In recent years, portable terminals having a foldable cover have become popular.
FIG. 1 is a perspective view showing a conventional foldable mechanism for opening and closing a portable terminal 400. FIG. 2 is an exploded perspective view a portion of the folding mechanism shown in FIG. 1.
This folding mechanism for a portable terminal includes a holder portion 412 fixed to a cover 410, a housing 300 inserted into and fixed to the holder portion 412, a first slip portion 320 rotatably housed inside of the housing 300, a second slip portion 330 fixedly housed inside of the housing and contacting the first slip portion 320, a spring 340 urging the second slip portion 330 towards the first slip portion 320, a first support portion 402 formed in a main body so as to engage the first slip portion 320, and a second support portion 406 formed in the main body so as to rotatably support the holder portion 412.
The holder portion 412 is provided at one side thereof with an opening 414 into which the housing 300 is inserted, and at the other side thereof with a rotation shaft 416 protruding so as to be rotatably coupled with the second support portion 406.
In addition, the housing 300 (FIG. 2) has an internal space 302 opened such that the first slip portion 320, the second slip portion 330 and the spring 340 are housed inside thereof. Formed in one side of the internal space 302 is a through hole 304 and in the other side of the internal space 302 is a protrusion 306.
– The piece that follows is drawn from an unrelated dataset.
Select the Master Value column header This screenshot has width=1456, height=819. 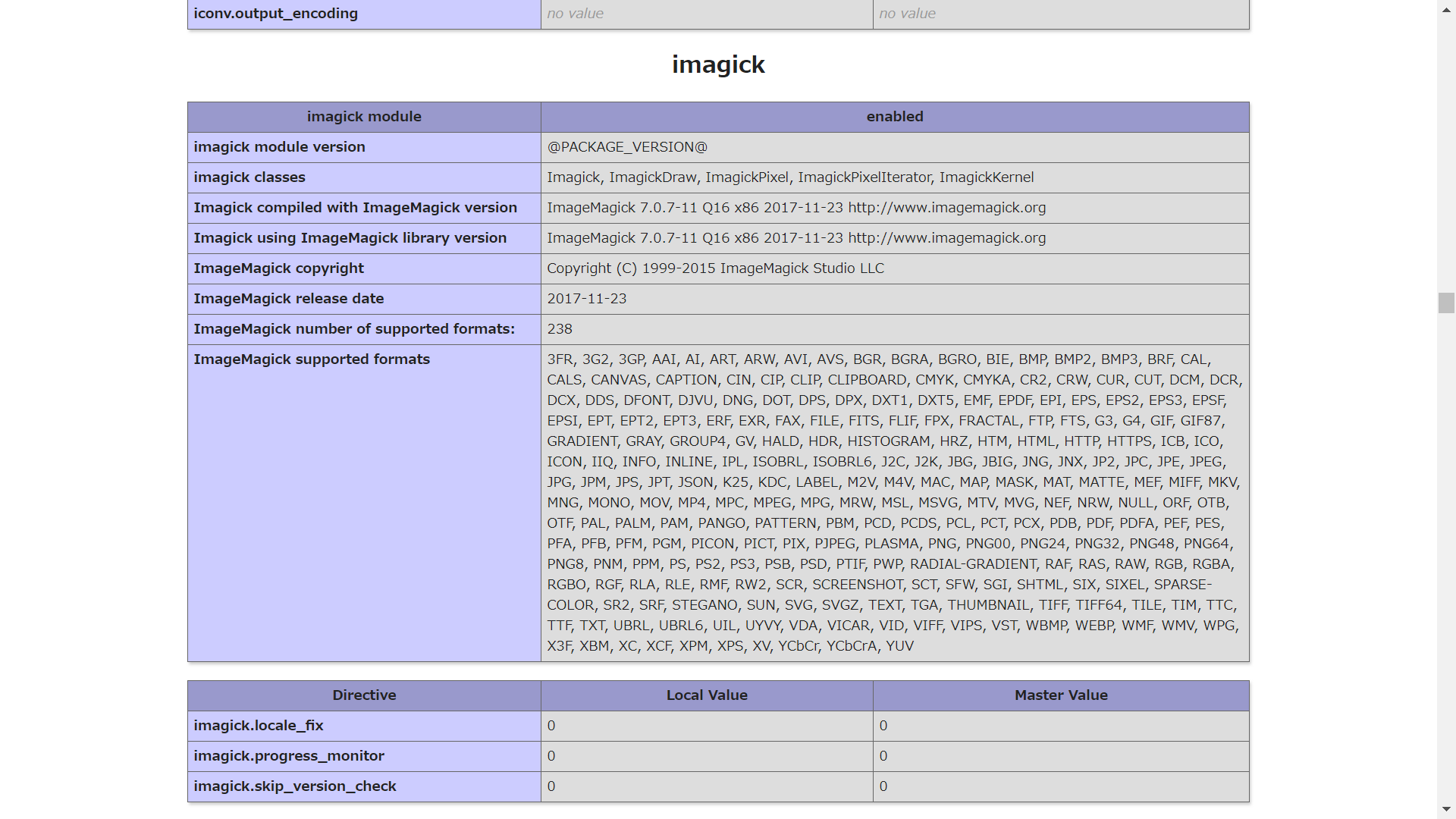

The first slip portion 320 has a coupling shaft 322 passing through the through-hole 304, and a connection shaft 324 formed in the opposite side to the coupling shaft 322. Formed around the connection shaft 324 is a first cylinder portion 326, on top of which a first waveform face 328 is formed. The first waveform face 328 has a wave of two periods per rotation around the connection shaft 324.
The second slip portion 330 is provided with a connection hole 332 formed with which the connection shaft 324 is rotatably engaged. A second cylinder portion 334 is formed around the connection hole 332. Formed on top of the second cylinder portion 334 is a second waveform face 336 corresponding to the first waveform face 328.
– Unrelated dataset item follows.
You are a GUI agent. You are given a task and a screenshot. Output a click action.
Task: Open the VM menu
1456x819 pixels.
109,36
The connection shaft 324 is inserted into the connection hole 332 so as to prevent the first and second slip portions 320 and 330 from being disengaged from each other, i.e., to allow a linear movement against each other when the first and second waveform faces 328 and 336 contact and rotate.
Further, the second slip portion 330 is formed with a sliding protrusion 338 at the lateral side. In the internal opening 302 of the housing 300, a sliding groove 308 is formed along the moving direction of the second slip portion 330 for the sliding protrusion 338 to be inserted into the sliding groove 308. Thus, the second slip portion 330 is allowed to carry out a linear movement, not a rotational motion.
On the other hand, one end of the spring 340 is coupled with the protrusion 306 and the other end thereof is housed in the internal space 302 so as to urge the second slip portion 330. The connection shaft 324 passes through the connection hole 332 and then is inserted into the spring 340 center to prevent the spring 340 from bending.
The first support portion 402 is formed with a fixing hole 404 to which the connection shaft 322 is fixed. The second support portion 406 is formed with a rotation hole 408 to which the rotation shaft 416 is rotatably coupled.
In the above conventional mechanism, however a single sliding groove 308 is provided in the housing 300 and a single sliding protrusion 338 is provided in the second slip portion 330. Thus, the connection between the housing 300 and the second slip portion 330 is unstable for this conventional foldable mechanism.
The first slip portion 320 is relatively stable since its coupling shaft 322 is coupled to the cover 410 to perform a rotational movement only. However, the second slip portion 330 may cause distortion during its linear movement along the connection shaft 324. Due to this distortion, the second slip portion 330 incurs frictional wear with the housing 300 and produces frictional noises. In addition, this frictional wear leads to shortening of the service life of the second slip portion 330.